Düzyazı İçin Yol Haritası

safa kutlu
Türkçe Yayın
4 min readNov 23, 2015

--

İyi Yazmak Üzerine - William Zinsser / On Writing Well

Altıkırkbeş Yayın’larından 30. yıl özel baskısı olarak Eylül 2014 yılında çıkan ‘İyi Yazmak Üzerine & Düzyazı İçin Yol Haritası’ kitabından aldığım ve 4 bölüm halinde derlediğim notlar.

Birinci Bölüm: İlkeler

1- Alışveriş

Ne olursa olsun bütün yazı yazanlar gergin ve kolay incinir bir haldeler. İçlerinden bir parçayı kağıda dökme dürtüsüyle yönlendirilirler ve yine de içlerinden doğal olarak gelen şeyi yazmazlar. Kağıdın başına edebi bir eser vermek için otururlar ve yazıda ortaya çıkan o “ben”, ilk başta yazı yazmak için kağıdın başına oturmuş kişiden çok daha katıdır. Asıl sorun bu gerginliğin arkasındaki gerçek kişiyi bulmaktır.

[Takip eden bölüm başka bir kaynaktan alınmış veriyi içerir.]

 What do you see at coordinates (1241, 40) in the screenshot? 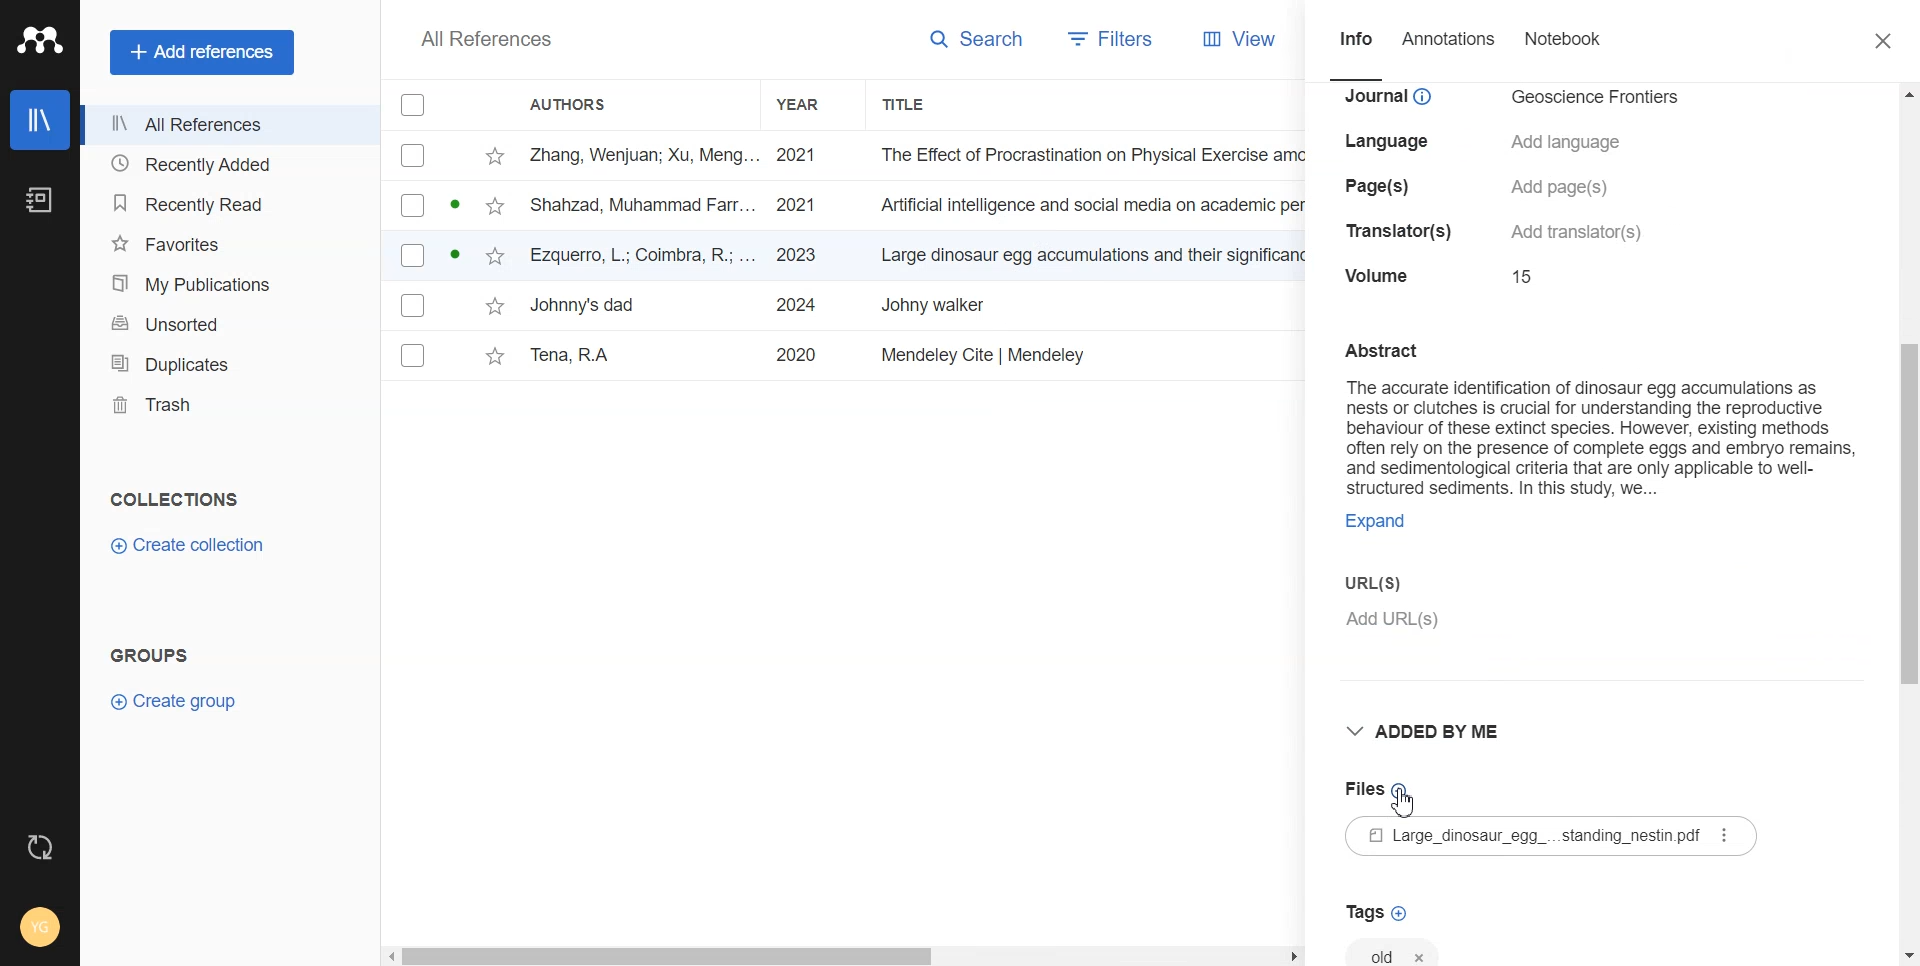
I see `View` at bounding box center [1241, 40].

Beni çeken şey yazarın kendi alanı için duyduğu o şevk. Bu alana nasıl çekildi? Beraberinde ne gibi duygusal bir yük taşıdı? Bu hayatını nasıl değiştirdi?

İyi nesrin tam merkezinde işte bu kişisel alışveriş vardır.

2- Basitlik

Ulusal eğilimimiz şişirme yönünde ve böylece önemli bir şeyler söylemiş olduğumuza inanıyoruz. Uçakta şiddetli yağış beklediğini bildiren pilot, yağmur yağabilir demekten sakınıyor. Bunun nedeni cümlenin çok basit olması.

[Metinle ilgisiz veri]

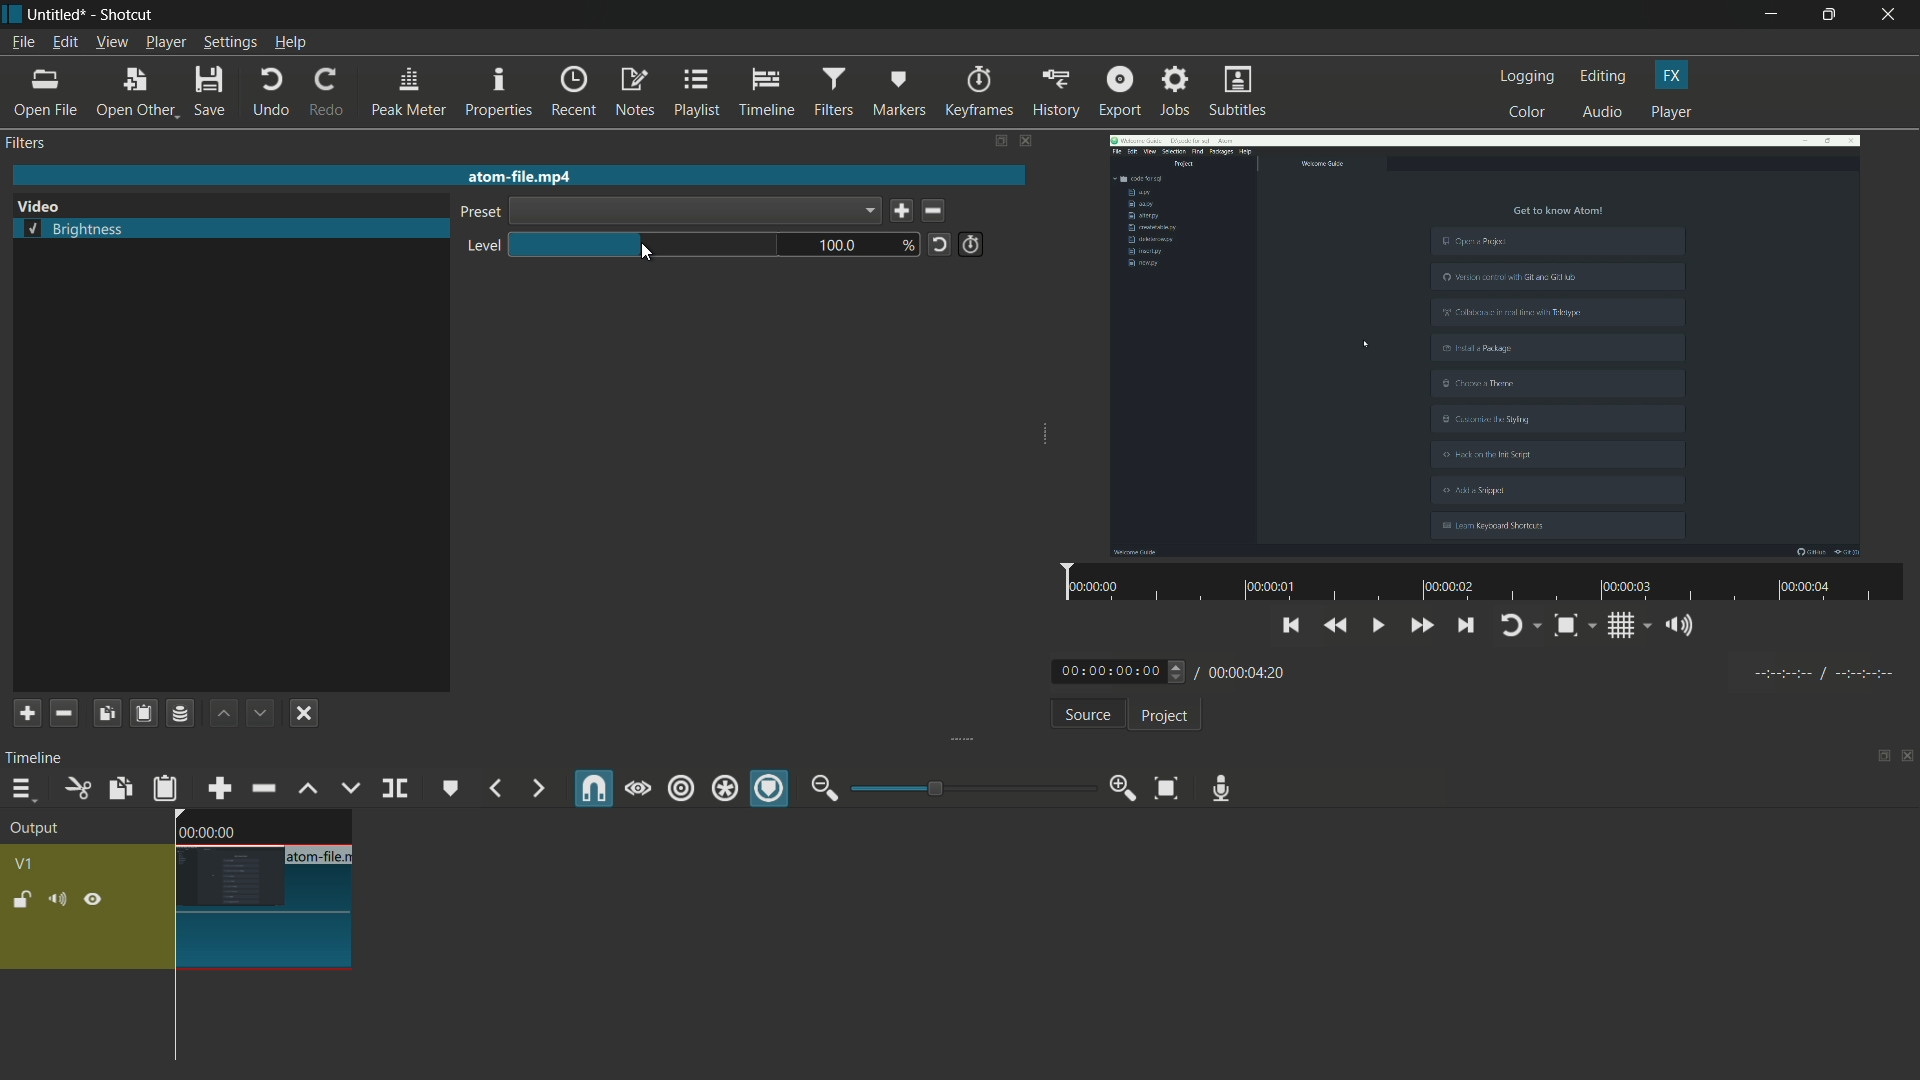  I want to click on minimize, so click(1771, 15).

Ama iyi yazı yazmanın sırrı her cümleyi en basit öğelerine ayırmaktır. Bir işe yaramayan kelimeler, daha kısası olan uzun kelimeler, fiilde zaten anlamı verilmiş zarflar, kimin ne yaptığını bulanıklaştıran edilgen yapılar. İşte bunlar bir cümleyi zayıflatan seyreltici maddeler.

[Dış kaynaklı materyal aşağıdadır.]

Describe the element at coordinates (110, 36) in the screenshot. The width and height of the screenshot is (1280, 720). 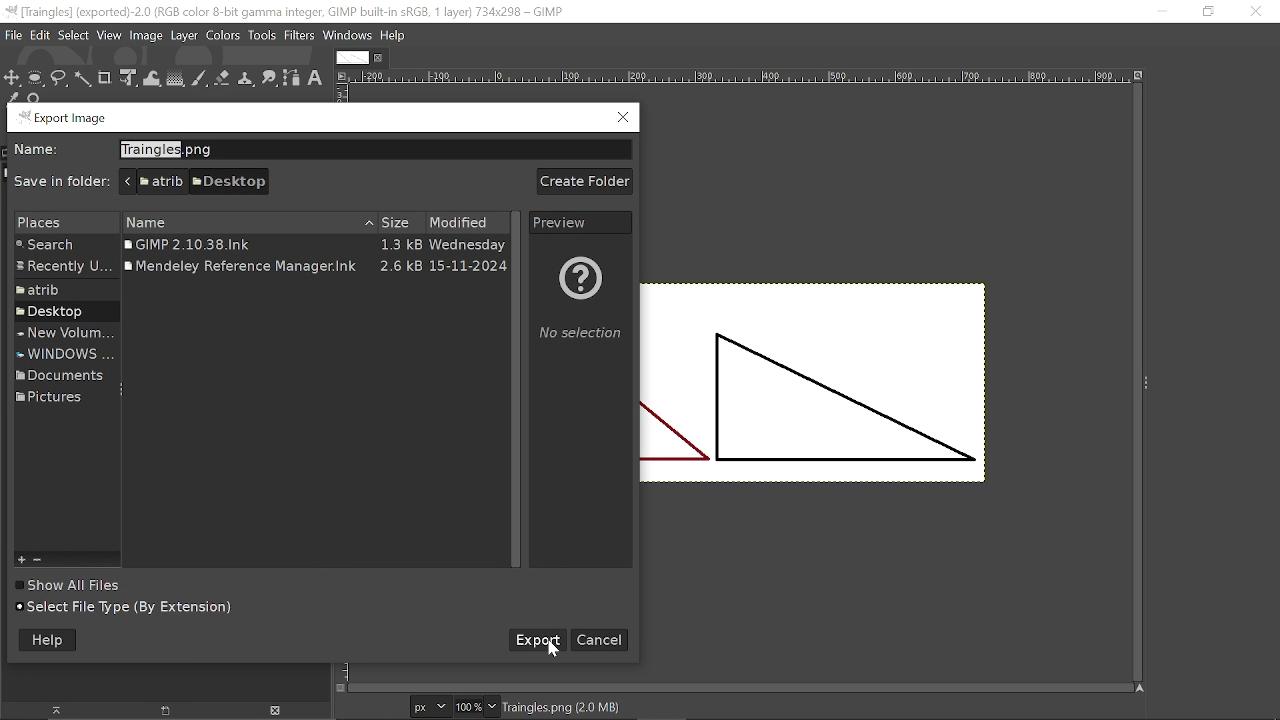
I see `View` at that location.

Yazarlar kendilerine sürekli şunu sormalılar: ben ne demeye çalışıyorum? Şaşırtıcı derecede sık karşılaşılan durum cevabı kendilerinin de bilmemesidir.

3- Karışıklık

Watergate duruşmasında Başkan Dixon’ın yardımcısı John Dean’in televizyonda tek bir beyanıyla neler başardığını düşünün. Ertesi gün Amerika’daki herkes “şimdi” yerine “zamanın bu noktasında” diyordu.

Bahsettiğim karışıklık terimi gecekondu mahallesine durgun sosyoekonomik bölge, çöp toplayıcılarına atık tasfiye personeli ve şehir çöplüğüne hacim küçültme birimi adını vermemize yarayan hantal bir edebikelamdır.

Karışıklık, şirketlerin hatalarını saklamak için kullandıkları dildir.

Pentagon’un bir çıkarmaya “güçlendirilmiş koruyucu reaksiyon saldırısı” adını vermesine yol açan yine bu karışıklıktır. Yine bu iş için ihtiyacı olan koca bütçeyi ayarlamasına “karşı güç caydırıcılığı” adını vererek haklı çıkarmaya çalışıyor.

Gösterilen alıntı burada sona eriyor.